Ale trudy życia małżeńskiego, których doświadczyłem, takie jak: bicie, nieprzespane noce, ciężka praca za grosz, który poszła pić swojego męża alkoholika - przypomniały mi o sobie. Horror wymazał świat. Mama zachorowała. Chcieli zabrać chłopca do schronu, oddzielając go od jedynego krewnego.

Sąsiad zainterweniował. Zajęła się dzieckiem. A chłopiec przerzucił na swoje barki wszystkie zmartwienia o matkę. W wieku 9 lat młodzieniec sam myje i karmi swoją mamę łyżką, zabiera ją na spacer w ramionach, sadza na wózku inwalidzkim, masuje, rozmawia i nie przestaje wyznawać jej miłości i całować jej ręce.

Rodzina to królestwo rządzone przez Miłość! Mama nauczyła się stać, powiedziała pierwsze zdanie po strasznym dniu, który dzielił życie na „przed” i „po”. Były to słowa: „Ja… kocham cię……”

Jeden korespondent dowiedział się o nich, przygotował raport. Telewizja przyczyniła się do tego, że o chłopcu dowiedział się cały kraj - prawdziwy bohater, Człowiek z wielkiej litery, odważna i nieugięta osobowość o wielkim kochającym sercu, z wielkim hartem ducha. Dziś zwracali na nie uwagę wpływowi ludzie, mamoprzygotowuje się do operacji, która zdaniem lekarzy na pewno jej pomoże, gdyż postępy są widoczne.

To jest prawdziwa rodzina, właściwa rodzina, prawdziwa rodzina. I nie ma znaczenia ile jest w nim dzieci, czy wszyscy rodzice zajmują się wychowywaniem potomstwa, czy jest dobrobyt, czy wszyscy są zdrowi – to jest rodzina, a nie notoryczna „komórka” wymieniona na papierze.

I ostatni mit o tym, jaką rodzinę należy uważać za młodą. Dziś wprowadzono kryteria wiekowe dla świadczeń z tytułu uzyskania mieszkania dla „młodych rodzin”. Na listę oczekujących można dostać się tylko do czasu ukończenia przez jednego z małżonków 36 roku życia.

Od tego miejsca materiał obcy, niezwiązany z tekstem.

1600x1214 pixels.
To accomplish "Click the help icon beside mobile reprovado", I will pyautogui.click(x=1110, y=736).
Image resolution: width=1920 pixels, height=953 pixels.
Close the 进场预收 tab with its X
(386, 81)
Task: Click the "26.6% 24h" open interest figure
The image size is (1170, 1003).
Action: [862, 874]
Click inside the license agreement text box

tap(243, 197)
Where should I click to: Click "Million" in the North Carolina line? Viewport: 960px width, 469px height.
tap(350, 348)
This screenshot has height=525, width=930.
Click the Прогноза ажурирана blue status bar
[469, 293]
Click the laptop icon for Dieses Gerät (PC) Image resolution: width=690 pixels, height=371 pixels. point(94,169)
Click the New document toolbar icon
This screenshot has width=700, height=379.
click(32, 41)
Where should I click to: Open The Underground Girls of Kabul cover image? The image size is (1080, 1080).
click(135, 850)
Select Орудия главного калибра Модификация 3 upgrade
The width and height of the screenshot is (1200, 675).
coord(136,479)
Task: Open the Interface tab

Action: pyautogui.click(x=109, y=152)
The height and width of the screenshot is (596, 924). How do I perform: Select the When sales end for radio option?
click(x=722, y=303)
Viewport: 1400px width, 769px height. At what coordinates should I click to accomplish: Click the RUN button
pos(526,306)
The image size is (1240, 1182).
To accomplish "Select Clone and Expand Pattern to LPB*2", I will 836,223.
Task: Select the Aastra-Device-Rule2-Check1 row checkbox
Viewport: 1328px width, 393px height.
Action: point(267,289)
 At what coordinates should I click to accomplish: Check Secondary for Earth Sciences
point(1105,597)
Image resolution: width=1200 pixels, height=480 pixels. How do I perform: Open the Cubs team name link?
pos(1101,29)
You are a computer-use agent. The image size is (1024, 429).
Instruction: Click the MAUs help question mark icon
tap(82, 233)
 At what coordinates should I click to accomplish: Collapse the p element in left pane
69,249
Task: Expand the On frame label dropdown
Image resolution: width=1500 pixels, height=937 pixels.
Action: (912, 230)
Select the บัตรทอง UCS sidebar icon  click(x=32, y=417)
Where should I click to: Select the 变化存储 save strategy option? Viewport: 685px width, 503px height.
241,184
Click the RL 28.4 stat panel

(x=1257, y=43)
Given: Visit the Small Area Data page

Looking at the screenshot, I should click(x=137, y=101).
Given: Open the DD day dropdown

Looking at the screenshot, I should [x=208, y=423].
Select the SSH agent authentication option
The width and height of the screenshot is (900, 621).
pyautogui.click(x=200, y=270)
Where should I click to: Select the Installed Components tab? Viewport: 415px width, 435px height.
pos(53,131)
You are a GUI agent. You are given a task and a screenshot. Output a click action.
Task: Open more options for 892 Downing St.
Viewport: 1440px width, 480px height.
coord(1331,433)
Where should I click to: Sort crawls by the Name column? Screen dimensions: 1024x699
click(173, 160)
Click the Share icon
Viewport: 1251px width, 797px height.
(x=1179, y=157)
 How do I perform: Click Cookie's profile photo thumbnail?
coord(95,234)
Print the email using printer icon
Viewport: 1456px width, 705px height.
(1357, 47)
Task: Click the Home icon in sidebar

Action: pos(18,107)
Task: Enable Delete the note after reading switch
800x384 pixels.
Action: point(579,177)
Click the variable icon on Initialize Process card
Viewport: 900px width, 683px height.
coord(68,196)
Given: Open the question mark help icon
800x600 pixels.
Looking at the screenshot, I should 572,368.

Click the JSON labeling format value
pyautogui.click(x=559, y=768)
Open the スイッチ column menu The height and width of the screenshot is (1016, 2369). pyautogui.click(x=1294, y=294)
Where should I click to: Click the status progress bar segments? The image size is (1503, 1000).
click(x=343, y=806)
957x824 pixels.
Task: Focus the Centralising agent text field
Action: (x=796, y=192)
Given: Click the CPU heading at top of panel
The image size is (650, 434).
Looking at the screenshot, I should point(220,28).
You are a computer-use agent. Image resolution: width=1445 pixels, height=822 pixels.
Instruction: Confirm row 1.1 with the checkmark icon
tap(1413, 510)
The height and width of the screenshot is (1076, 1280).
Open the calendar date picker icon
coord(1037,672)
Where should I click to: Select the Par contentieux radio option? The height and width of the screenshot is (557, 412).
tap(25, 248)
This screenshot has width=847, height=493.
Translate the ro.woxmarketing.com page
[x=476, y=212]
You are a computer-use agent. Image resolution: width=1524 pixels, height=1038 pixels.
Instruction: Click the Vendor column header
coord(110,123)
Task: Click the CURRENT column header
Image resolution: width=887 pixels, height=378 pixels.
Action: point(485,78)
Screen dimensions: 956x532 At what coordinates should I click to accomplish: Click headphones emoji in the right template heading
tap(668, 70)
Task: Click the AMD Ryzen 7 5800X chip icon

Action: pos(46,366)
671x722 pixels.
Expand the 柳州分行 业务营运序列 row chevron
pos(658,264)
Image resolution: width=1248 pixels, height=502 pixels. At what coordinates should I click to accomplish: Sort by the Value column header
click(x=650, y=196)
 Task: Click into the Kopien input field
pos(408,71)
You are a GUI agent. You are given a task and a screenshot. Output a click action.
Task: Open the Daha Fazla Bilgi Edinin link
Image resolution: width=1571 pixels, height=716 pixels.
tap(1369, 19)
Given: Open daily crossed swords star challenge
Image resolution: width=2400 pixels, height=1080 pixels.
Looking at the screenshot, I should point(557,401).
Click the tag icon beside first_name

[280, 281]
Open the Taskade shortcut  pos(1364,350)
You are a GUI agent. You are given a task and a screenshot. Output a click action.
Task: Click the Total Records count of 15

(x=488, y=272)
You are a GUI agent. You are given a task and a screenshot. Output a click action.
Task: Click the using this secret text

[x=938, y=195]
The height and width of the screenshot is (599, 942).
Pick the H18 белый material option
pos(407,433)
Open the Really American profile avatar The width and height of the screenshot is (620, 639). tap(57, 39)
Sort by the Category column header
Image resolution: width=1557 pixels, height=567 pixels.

Myślę, że to źle.

Młoda rodzina to rodzina, która powstała nie wcześniej niż 8 lat temu, bez uwzględnienia wieku małżonków. Dlaczego dokładnie 8, a nie 5 lub 6?

Psycholodzy i socjologowie twierdzą, że najczęściej rozstają się pary małżeńskie na przełomie 7 lat. Dlatego w tym okresie potrzebują szczególnego wsparcia z zewnątrz, zarówno materialnego, jak i psychologicznego.

Wszystko, co powiedziałem, to IMHO. Ale ma prawo istnieć, czytać i dyskutować.